Extension for banks to meet capital norms ‘credit negative’: Moody’s
Moodys Investors Service on Tuesday said RBI boards decision to extend the timeline for banks to implement Basel 3 guidelines is credit negative for...
New Delhi: Moody's Investors Service on Tuesday said RBI board's decision to extend the timeline for banks to implement Basel 3 guidelines is “credit negative” for public sector lenders. Also, the decision to restructure stressed micro, small and medium enterprises (MSME) loans of up to Rs 25 crore also has the potential for having negative implications for the credit profiles of Indian banks, the US-based rating agency said.
Amid growing tension between the government and the central bank, the RBI board met Monday and discussed issues to boost funding to MSMEs and ease capital pressure on banks. At the nine-hour long marathon meeting, the board advised that the RBI should consider a scheme for restructuring of stressed standard assets of MSME borrowers with aggregate credit facilities of up to Rs 25 crore, subject to such conditions as are necessary for ensuring financial stability.

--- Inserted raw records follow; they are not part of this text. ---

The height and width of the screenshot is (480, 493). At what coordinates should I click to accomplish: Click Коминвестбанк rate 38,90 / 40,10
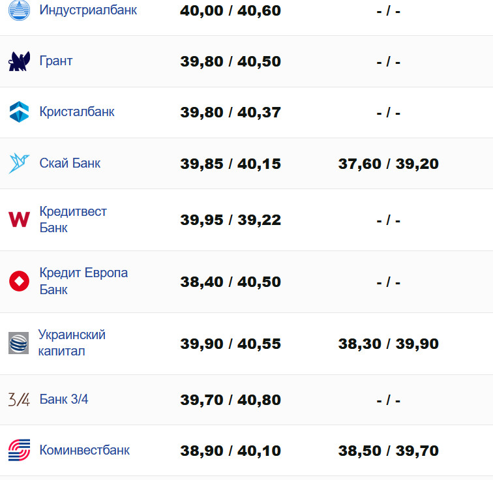tap(230, 451)
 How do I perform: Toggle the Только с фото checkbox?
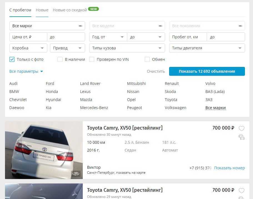coord(12,59)
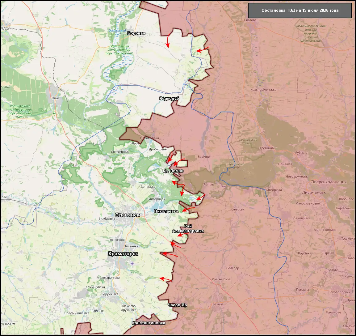Click the Бахмут town label
Screen dimensions: 356x336
click(218, 304)
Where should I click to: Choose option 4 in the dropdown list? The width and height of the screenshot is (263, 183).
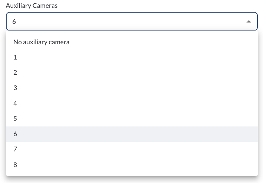point(132,103)
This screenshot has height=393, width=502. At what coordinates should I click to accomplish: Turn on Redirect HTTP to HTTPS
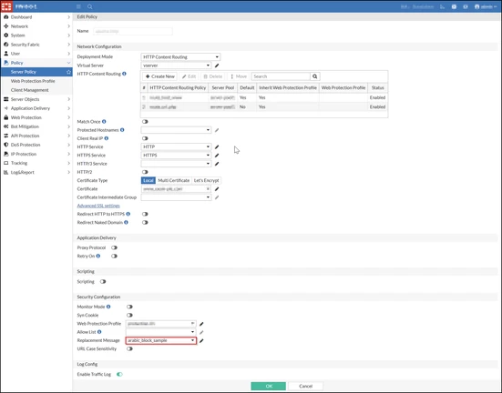145,214
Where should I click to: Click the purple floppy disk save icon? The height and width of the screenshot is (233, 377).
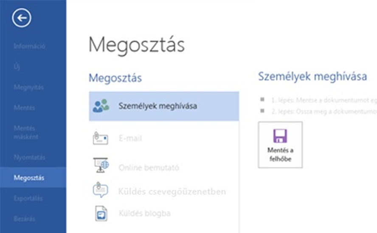(x=280, y=136)
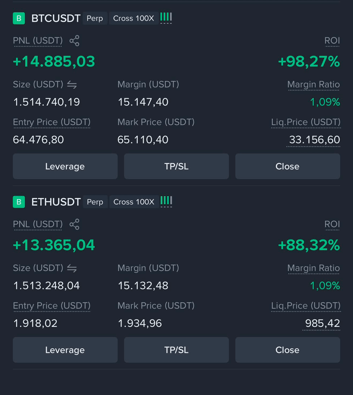The width and height of the screenshot is (353, 395).
Task: Open the ETHUSDT Leverage settings
Action: [65, 350]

“While more details are awaited, this approach has the potential for negative implications for the credit profiles of Indian banks,” Moody's Investors Service Vice President (Financial Institutions Group) Srikanth Vadlamani said in a statement.

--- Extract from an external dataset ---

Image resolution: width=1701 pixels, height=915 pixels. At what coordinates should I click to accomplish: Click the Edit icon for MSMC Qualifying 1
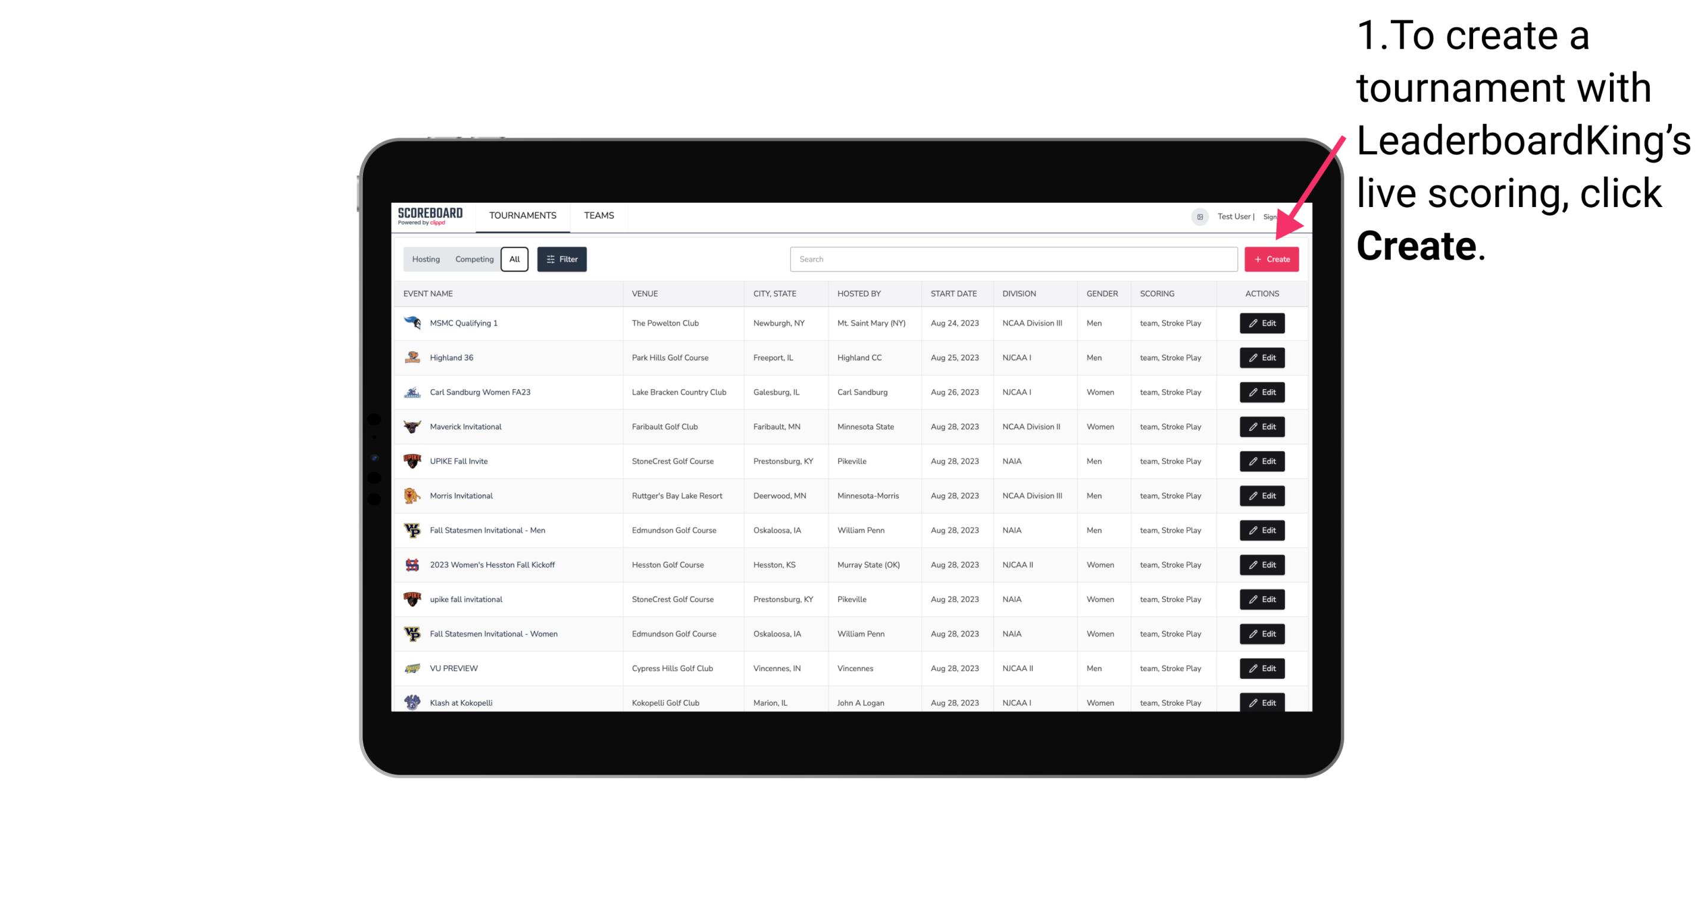[1263, 323]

The RBI board, while deciding to retain the capital adequacy requirement for banks at 9 per cent, agreed to extend the transition period for implementing the last tranche of 0.625 per cent under the capital conservation buffer (CCB), by one year - up to March 31, 2020.
CCB currently stands at 1.875 per cent and remaining 0.625 per cent was to be met by March 2019, as per the deadline fixed by the RBI. “The decision to extend the timeline for the full implementation of Basel 3 guidelines by a year is a credit negative for Indian public sector banks,” Vadlamani said.
It expects that all public sector banks would have a core equity tier 1 (CET1) ratio of at least 8 per cent by the end of March 2019, based on the government's commitment that it would capitalise all these banks to a level sufficient to meet the minimum regulatory capital norms. “With the regulatory timelines now extended, it may be a case that at least some of the rated public sector banks' CET1 ratios over the next 12 months would be lower than what we currently expect,” he said.
On restructuring of stressed MSME loans, Moody's said the track record of such asset classification, when seen over the last few years in India, has shown that they have “largely been unsuccessful in addressing the underlying stress”.
On the contrary, keeping stressed loans in the standard category has led to an underestimation of the extent of underlying asset quality issues by bank managements, and consequently the severity of the actions that they need to take to address the issue, Vadlamani added.